▶ _Items from a data source_
····················

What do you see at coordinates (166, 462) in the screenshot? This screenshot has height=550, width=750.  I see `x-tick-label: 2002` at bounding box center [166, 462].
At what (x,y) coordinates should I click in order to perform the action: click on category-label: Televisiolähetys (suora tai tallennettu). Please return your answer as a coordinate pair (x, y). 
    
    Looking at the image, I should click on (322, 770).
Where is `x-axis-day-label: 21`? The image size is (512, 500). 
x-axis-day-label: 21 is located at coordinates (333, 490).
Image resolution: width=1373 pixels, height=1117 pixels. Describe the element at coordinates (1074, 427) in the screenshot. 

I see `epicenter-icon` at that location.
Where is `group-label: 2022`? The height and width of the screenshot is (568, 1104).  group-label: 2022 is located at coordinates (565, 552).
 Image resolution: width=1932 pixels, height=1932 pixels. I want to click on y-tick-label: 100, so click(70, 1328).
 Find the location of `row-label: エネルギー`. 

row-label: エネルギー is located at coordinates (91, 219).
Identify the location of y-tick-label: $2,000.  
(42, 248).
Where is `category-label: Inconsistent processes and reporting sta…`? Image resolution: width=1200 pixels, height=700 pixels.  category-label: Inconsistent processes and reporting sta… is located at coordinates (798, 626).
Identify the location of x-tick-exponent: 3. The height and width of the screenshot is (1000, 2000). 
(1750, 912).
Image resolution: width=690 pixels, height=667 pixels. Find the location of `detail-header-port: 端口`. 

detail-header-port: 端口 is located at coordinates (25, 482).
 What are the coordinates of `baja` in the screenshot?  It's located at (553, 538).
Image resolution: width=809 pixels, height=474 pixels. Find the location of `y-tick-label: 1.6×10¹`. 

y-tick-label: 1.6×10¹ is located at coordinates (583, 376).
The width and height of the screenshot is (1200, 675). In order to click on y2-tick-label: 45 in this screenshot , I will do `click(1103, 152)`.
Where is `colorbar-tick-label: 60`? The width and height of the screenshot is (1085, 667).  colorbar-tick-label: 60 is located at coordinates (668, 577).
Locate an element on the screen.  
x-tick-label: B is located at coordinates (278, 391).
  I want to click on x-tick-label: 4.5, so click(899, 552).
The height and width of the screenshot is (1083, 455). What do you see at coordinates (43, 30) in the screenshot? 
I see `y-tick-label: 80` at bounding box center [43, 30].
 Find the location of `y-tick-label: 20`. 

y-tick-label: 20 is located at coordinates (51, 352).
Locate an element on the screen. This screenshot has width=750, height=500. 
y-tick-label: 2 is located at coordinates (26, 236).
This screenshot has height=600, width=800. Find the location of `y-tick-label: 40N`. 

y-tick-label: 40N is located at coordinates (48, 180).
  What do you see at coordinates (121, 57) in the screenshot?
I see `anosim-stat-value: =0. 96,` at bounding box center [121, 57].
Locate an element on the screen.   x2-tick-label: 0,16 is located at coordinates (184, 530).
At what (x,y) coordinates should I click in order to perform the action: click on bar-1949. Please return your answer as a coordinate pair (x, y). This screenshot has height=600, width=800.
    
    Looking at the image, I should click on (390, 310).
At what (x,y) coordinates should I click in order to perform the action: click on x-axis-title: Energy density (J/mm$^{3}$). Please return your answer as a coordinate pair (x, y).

····················

▶ _Task requirements_
Please write out the records again, swapping every "Find the location of" for "Give the position of" and leaving everything else as it is.

▶ _Your response_
What do you see at coordinates (166, 462) in the screenshot? This screenshot has height=550, width=750.  I see `x-tick-label: 2002` at bounding box center [166, 462].
At what (x,y) coordinates should I click in order to perform the action: click on category-label: Televisiolähetys (suora tai tallennettu). Please return your answer as a coordinate pair (x, y). 
    
    Looking at the image, I should click on (322, 770).
Where is `x-axis-day-label: 21`? The image size is (512, 500). 
x-axis-day-label: 21 is located at coordinates (333, 490).
Image resolution: width=1373 pixels, height=1117 pixels. Describe the element at coordinates (1074, 427) in the screenshot. 

I see `epicenter-icon` at that location.
Where is `group-label: 2022`? The height and width of the screenshot is (568, 1104).  group-label: 2022 is located at coordinates (565, 552).
 Image resolution: width=1932 pixels, height=1932 pixels. I want to click on y-tick-label: 100, so click(70, 1328).
 Give the position of `row-label: エネルギー`. 

row-label: エネルギー is located at coordinates (91, 219).
Identify the location of y-tick-label: $2,000.  
(42, 248).
Where is `category-label: Inconsistent processes and reporting sta…`? Image resolution: width=1200 pixels, height=700 pixels.  category-label: Inconsistent processes and reporting sta… is located at coordinates (798, 626).
Identify the location of x-tick-exponent: 3. The height and width of the screenshot is (1000, 2000). 
(1750, 912).
Image resolution: width=690 pixels, height=667 pixels. Give the position of `detail-header-port: 端口`. 

detail-header-port: 端口 is located at coordinates (25, 482).
 What are the coordinates of `baja` in the screenshot?  It's located at (553, 538).
Image resolution: width=809 pixels, height=474 pixels. Give the position of `y-tick-label: 1.6×10¹`. 

y-tick-label: 1.6×10¹ is located at coordinates (583, 376).
The width and height of the screenshot is (1200, 675). In order to click on y2-tick-label: 45 in this screenshot , I will do `click(1103, 152)`.
Where is `colorbar-tick-label: 60`? The width and height of the screenshot is (1085, 667).  colorbar-tick-label: 60 is located at coordinates (668, 577).
Locate an element on the screen.  
x-tick-label: B is located at coordinates (278, 391).
  I want to click on x-tick-label: 4.5, so click(899, 552).
The height and width of the screenshot is (1083, 455). What do you see at coordinates (43, 30) in the screenshot? 
I see `y-tick-label: 80` at bounding box center [43, 30].
 Give the position of `y-tick-label: 20`. 

y-tick-label: 20 is located at coordinates (51, 352).
Locate an element on the screen. This screenshot has width=750, height=500. 
y-tick-label: 2 is located at coordinates (26, 236).
This screenshot has height=600, width=800. Give the position of `y-tick-label: 40N`. 

y-tick-label: 40N is located at coordinates (48, 180).
  What do you see at coordinates (121, 57) in the screenshot?
I see `anosim-stat-value: =0. 96,` at bounding box center [121, 57].
Locate an element on the screen.   x2-tick-label: 0,16 is located at coordinates (184, 530).
At what (x,y) coordinates should I click in order to perform the action: click on bar-1949. Please return your answer as a coordinate pair (x, y). This screenshot has height=600, width=800.
    
    Looking at the image, I should click on (390, 310).
At what (x,y) coordinates should I click in order to perform the action: click on x-axis-title: Energy density (J/mm$^{3}$). Please return your answer as a coordinate pair (x, y).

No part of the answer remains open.